However, kids under 5 can’t be vaccinated yet, and there’s news that vaccines for kids 5 to 11 aren’t as effective as we once thought. COVID is still lurking, and it’s dangerous for so many people, including those who are immunosuppressed. By shedding our masks, are we turning our backs on the most vulnerable?
I asked parents how they’re feeling about the whole thing, and: Wow. You people are impassioned on both sides. Here’s a sampling of responses.
“I wish I could feel ready to move on, but it feels premature at this point,” says Sharon Schiffer in Ipswich, who’s worried about vaccine effectiveness for her first-grader, who will continue to mask, especially because there are younger kids in the family.
“It’s a simple and effective way to keep the virus from spreading,” says Swampscott’s Maria Josefson.
In Belmont, Jennifer Leigh Salucci, who has a child under 5, agrees. She’s grateful that her town has decided to keep masks in place for now, especially as people return from February vacation travel. Numbers spiked after holiday travel, she says, and they might again.
“I expect the same is happening this week,” she says. “I am still a little anxious about lifting the mandate altogether. As a family, we will still be wearing masks in places like doctors’ offices and public transportation, no matter what the mandates say, at least until our little one can get vaccinated,” Salucci says.
“I wish people didn’t ignore the under-five kids in the name of going back to ‘normal,’” says Teresa O’Brien in Bellingham, who has a 3-year-old.
“Rolling back mask mandates misses the opportunity to teach children to care about their impact on others. Families with children under 5 and high-risk households pay the price of this missed lesson more than anyone,” says Arlington’s Jessica Slate von Goeler.
Other parents feel like kids have been through enough, and there needs to be some kind of exit strategy.
“The kids have had to mask more often and longer hours per day than most adults. I have one 9-year-old, and he’s [vaccinated]. His school hasn’t had any cases in weeks. If this isn’t the time to lift the mandate, when is it?” wonders Somerville’s Amanda Rychel.
In Roslindale, Natasha Crespi agrees, especially since the vaccine was reportedly less effective in preventing childhood infection during the Omicron surge, based on data out of New York state (though it did prevent severe disease).

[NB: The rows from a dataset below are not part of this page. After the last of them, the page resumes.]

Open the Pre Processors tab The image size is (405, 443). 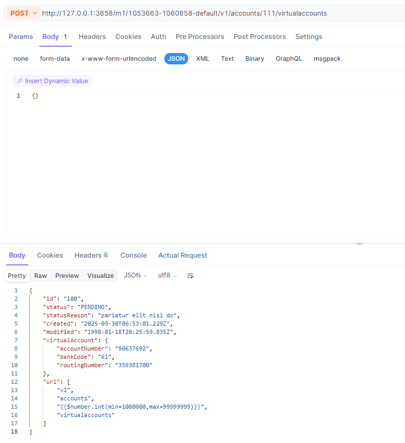pyautogui.click(x=200, y=37)
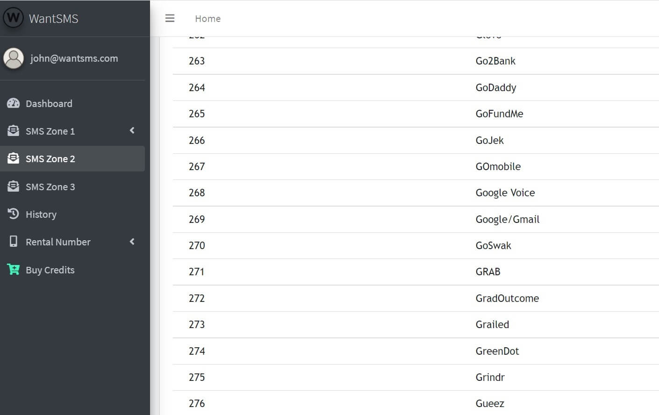Toggle sidebar with hamburger menu icon
Viewport: 659px width, 415px height.
(170, 18)
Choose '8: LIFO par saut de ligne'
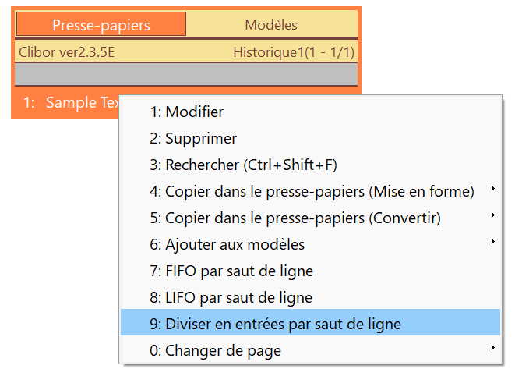 point(310,297)
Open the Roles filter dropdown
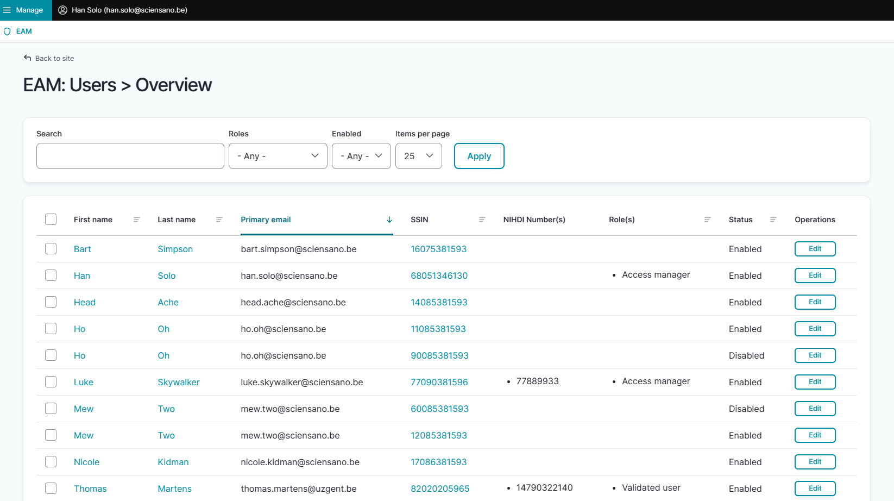 278,156
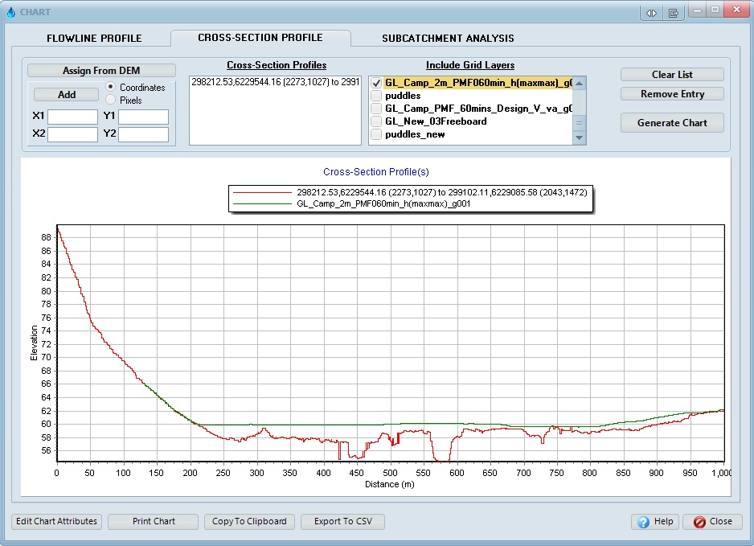This screenshot has height=546, width=754.
Task: Tick the GL_New_03Freeboard layer checkbox
Action: point(376,121)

“Kids need to see faces,” she says. “I’d really rather that they learn useful human interaction and be able to socialize normally.”
In Wakefield, Jennifer Percoco is torn between wanting her kids to experience mask-free life and avoiding illness.

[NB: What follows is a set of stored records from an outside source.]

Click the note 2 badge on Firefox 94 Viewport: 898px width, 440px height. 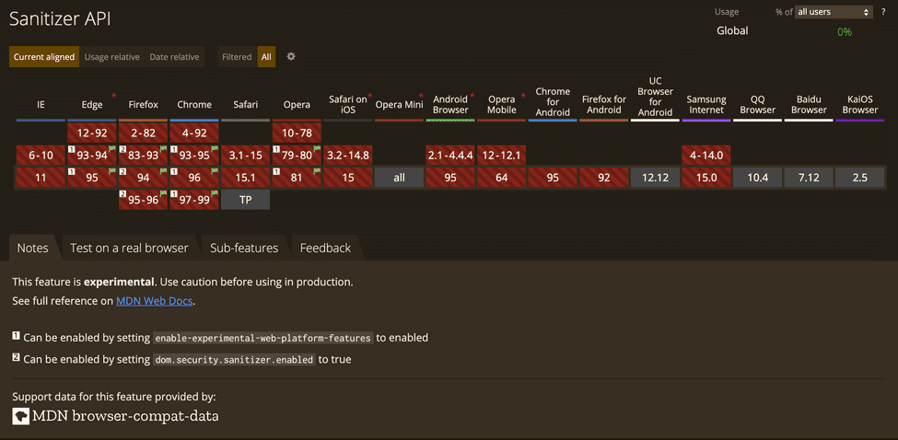click(x=123, y=172)
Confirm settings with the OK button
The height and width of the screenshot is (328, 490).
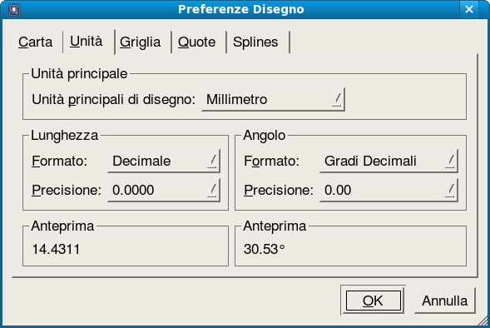374,301
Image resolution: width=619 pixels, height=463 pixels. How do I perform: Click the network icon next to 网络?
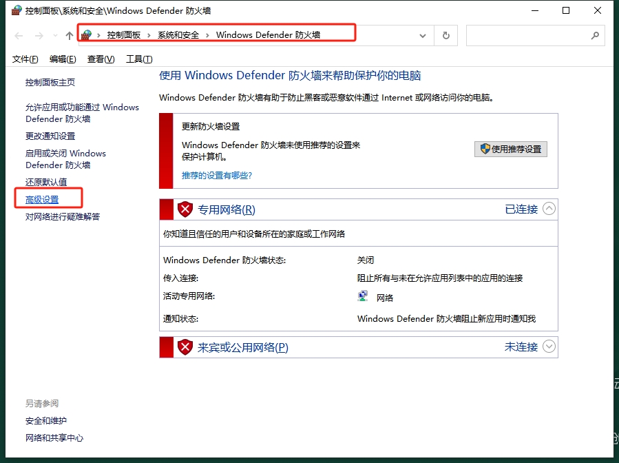pos(362,296)
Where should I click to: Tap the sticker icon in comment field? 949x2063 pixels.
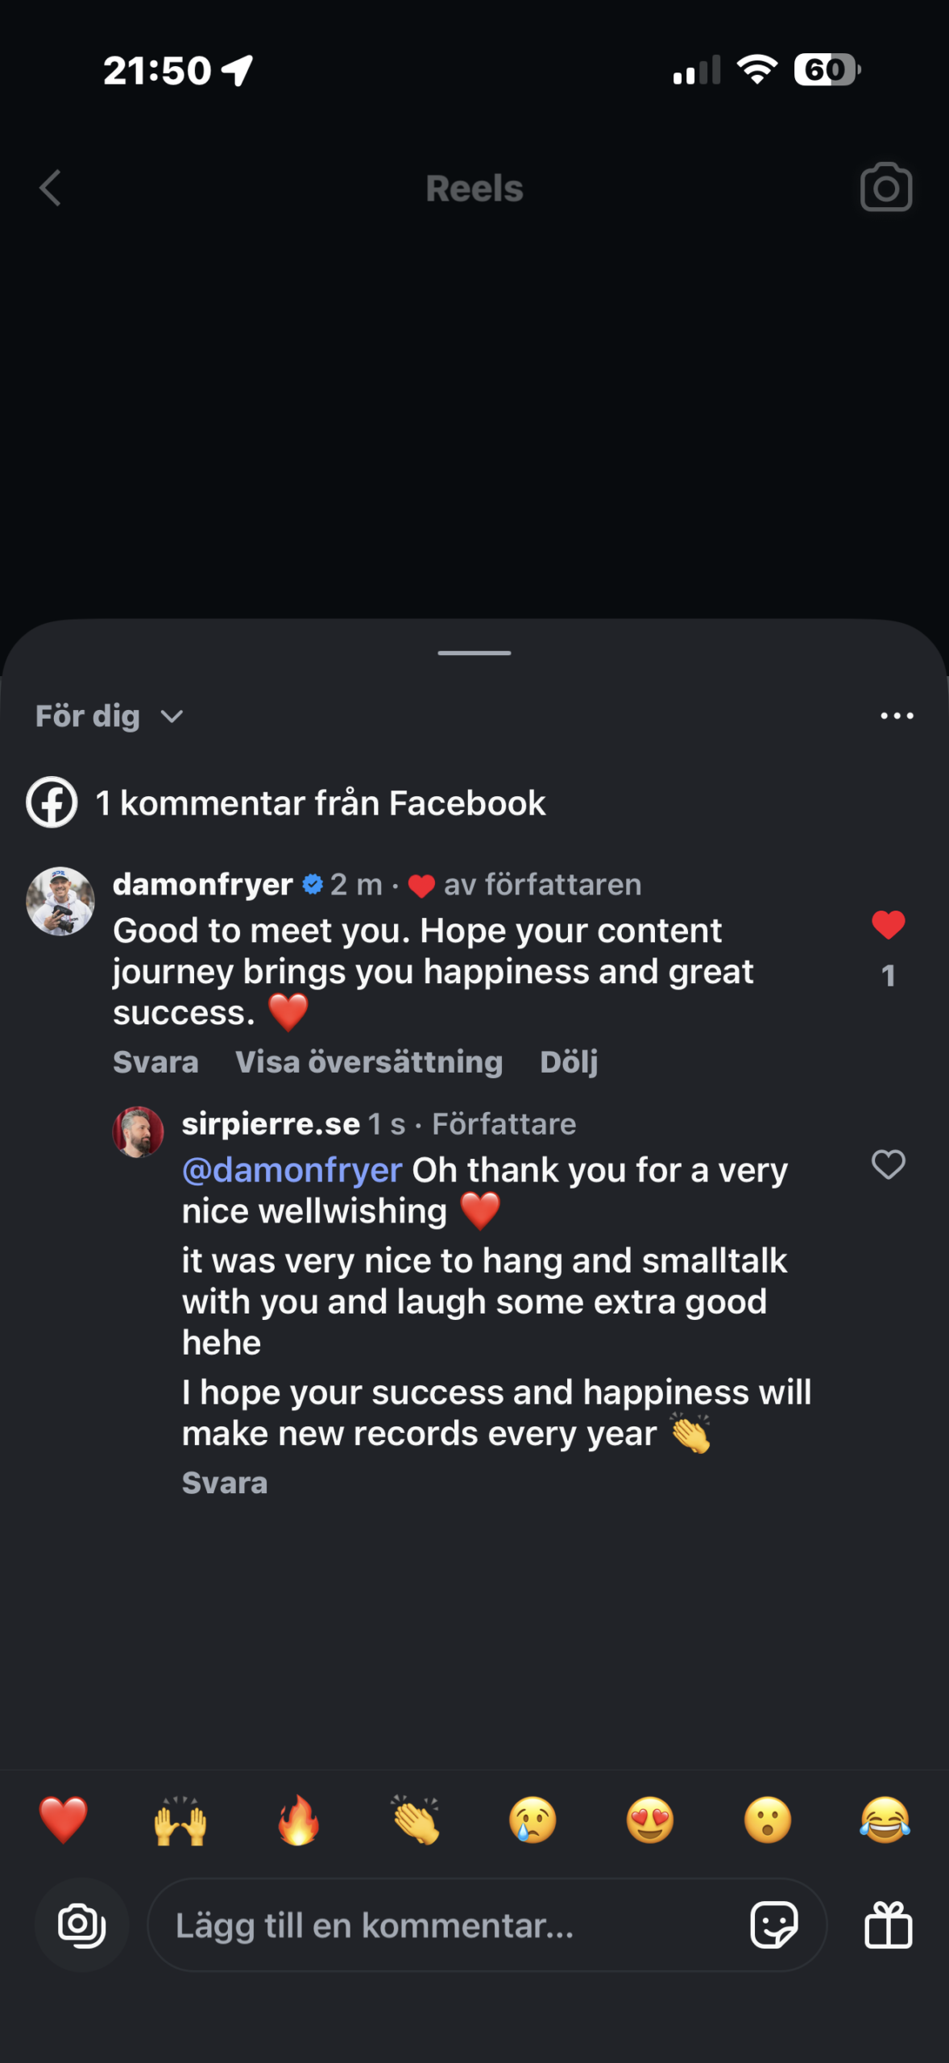coord(773,1925)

“I feel very conflicted. I am very ready for [masks] to go. But, at the same time, we have tried so hard to not get this virus that it does make me a little nervous,” she says. “But I am so ready to see their faces and not have to remember a mask every day. My kids are both vaccinated, and I am just hoping for the best.”
So is Concord’s Matt Taylor, who says he’s relieved.
“It affected their childhood, so I feel like a lot of it was a mistake for the under-12-year-olds, which upsets me, even though I was a pro-Fauci guy,” he says.
In Harvard, Barbara Romero worries about the trauma that two years of masking has wrought.
“This is not like a Band-Aid that we will rip off and it’s done. There is a lot of trauma across the board that we have to unpack together: as communities, families and individuals. There are other mandates still in place that disproportionately impact children and their learning, like distancing,” she says.
In Medfield, Cal Blanchette’s entire family had COVID, and she’s still struggling.
And yet: “My kids were super-excited to see kids without masks,” she says. “My oldest daughter told me when she got home, ‘Everyone is even more beautiful than I expected!”
As for my thoughts? Well, COVID is beginning to feel like one more thing I need to throw into that big fat pile of parenting unknowns. I’m worried about my kids going to camp. I’m worried about cyberbullies, school shooters, and all sorts of other unpredictable and potentially devastating things that I can’t protect them from. I’ll be worried when they get their drivers’ licenses.
All I can do is my best, which meant masking (and sniffing out the counterfeit ones!), and then vaccinating when it was recommended (and, OK, obsessively refreshing the CVS website a li’l bit). I’ve done my job — and now, like so much else in parenthood, I just have to sit back and hope it all turns out OK.